MB: Wir sind in Meiringen und vor mir steht...
CW: Christine Winzenried.
Sie sind die neue Chefin des Museums.
Ich bin als Betreuerin angestellt. Der Kurator ist Hans Künzler. Es gefällt mir sehr gut, weil es kommen sehr viele Touristen, auch viele von England und Amerikaner. Franzosen und Russen hat es auch, und aus Japan oder China.
Sprechen Sie japanisch und russisch und englisch?
Nein, nur englisch und französisch und ein wenig italienisch. Ich hab ja das Walkie-Talkie [Audioguide] und dann frage ich „which language?“. Und dann sage ich „have a nice day“ – das verstehen alle.

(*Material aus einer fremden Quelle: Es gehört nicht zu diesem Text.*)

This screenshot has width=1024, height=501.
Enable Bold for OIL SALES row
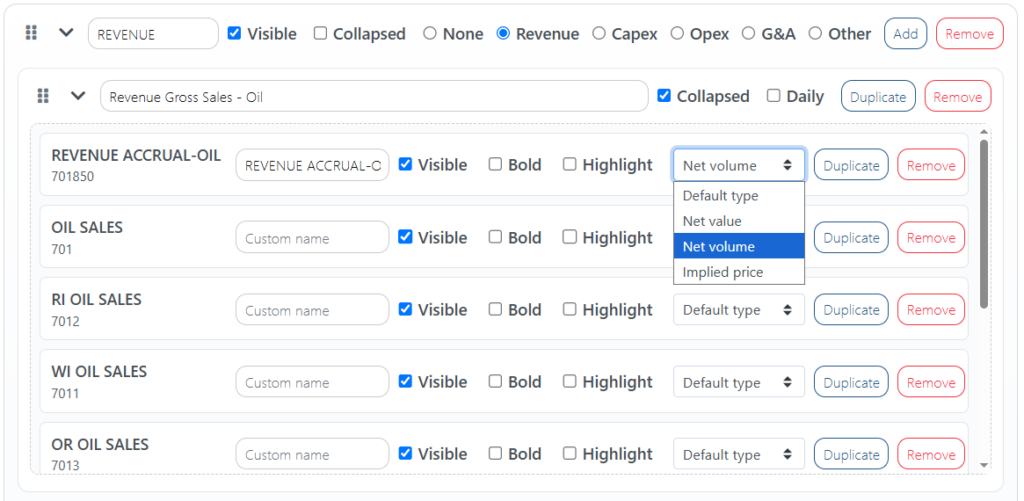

Was glauben Sie denn, warum beispielsweise Russen kommen? Sind die Holmes-Geschichten in Rußland auch bekannt?
Ja, ich glaube, Sherlock Holmes ist weltbekannt. Auch die in Japan sind interessiert, das gefällt denen sehr.
Seit wann haben sie das neue Audio-System? Das war letztes Mal nämlich noch nicht da.

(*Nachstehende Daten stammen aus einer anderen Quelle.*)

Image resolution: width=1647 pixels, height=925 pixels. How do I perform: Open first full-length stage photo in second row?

Seit etwa vier Jahren. Wann waren Sie das letzte Mal da?
Vor über zehn Jahren.
Nein, da hat’s keins gehabt.
Waren Sie am Anfang überrascht, was für Leute ins Museum gekommen sind?

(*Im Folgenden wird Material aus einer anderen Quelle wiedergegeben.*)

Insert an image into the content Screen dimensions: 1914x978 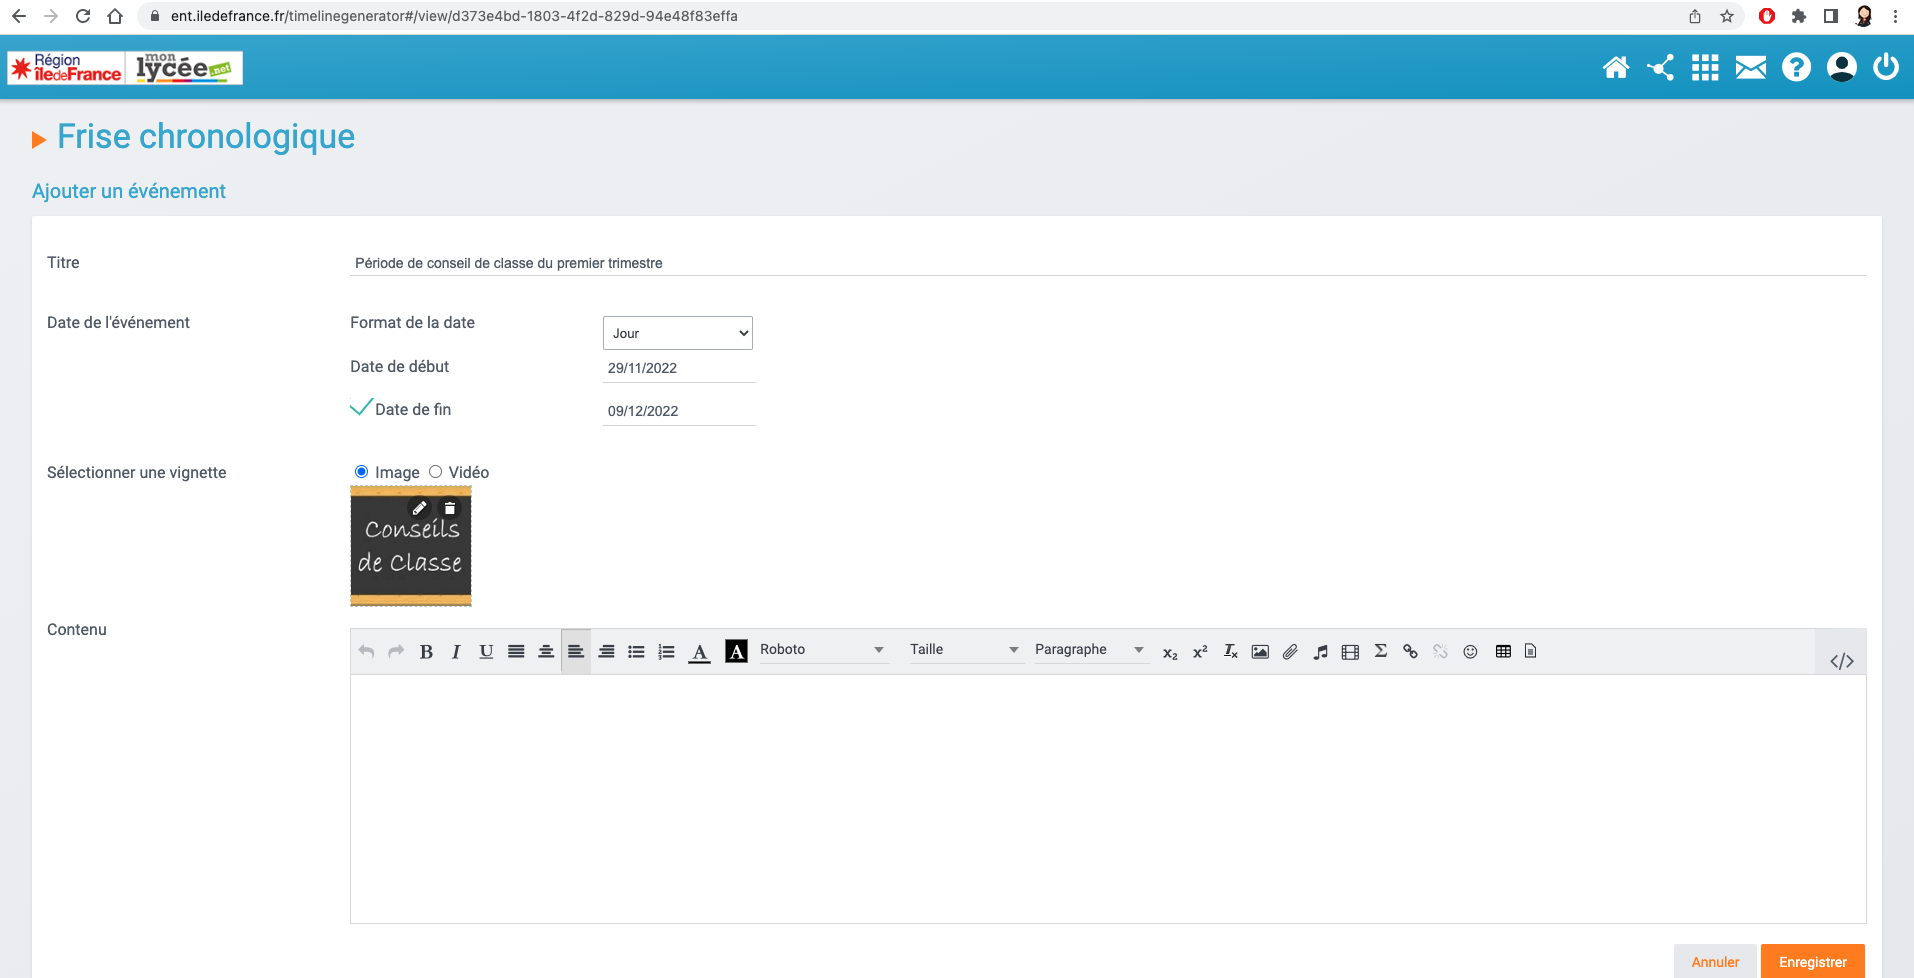tap(1260, 652)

Nein, ich habe mir das so gedacht. Es kommen verschiedene, sogar Schweizer, von überall. Ich finde das sehr schön, so multikulti. Hab’ ich gern.
Kommen Sie aus Meiringen?
Ich komme aus Meiringen und bin pensioniert.
Waren Sie schon als Kind oder Jugendliche hier im Museum?
Ja, ich war früher schon mal hier. Da hat es das Walkie-Talkie [Audioguide] noch nicht gehabt.
Haben Sie denn als Kind Sherlock-Holmes-Geschichten gelesen?
Ja, manchmal. Ich habe damals gesehen, daß da eine Einweihung war. Dann waren alle schön angezogen und es gab einen Umzug im Dorf. Das ist schon lange her.
Wann denn? 1987?
Ja genau, aber das Museum ist erst 1991 eröffnet worden.
Es ist also nicht so, daß Meiringer Eltern ihren Kindern Sherlock-Holmes-Geschichten am Bett vorlesen?
Nein, das glaube ich nicht. Eher die normalen Kinderbettgeschichten.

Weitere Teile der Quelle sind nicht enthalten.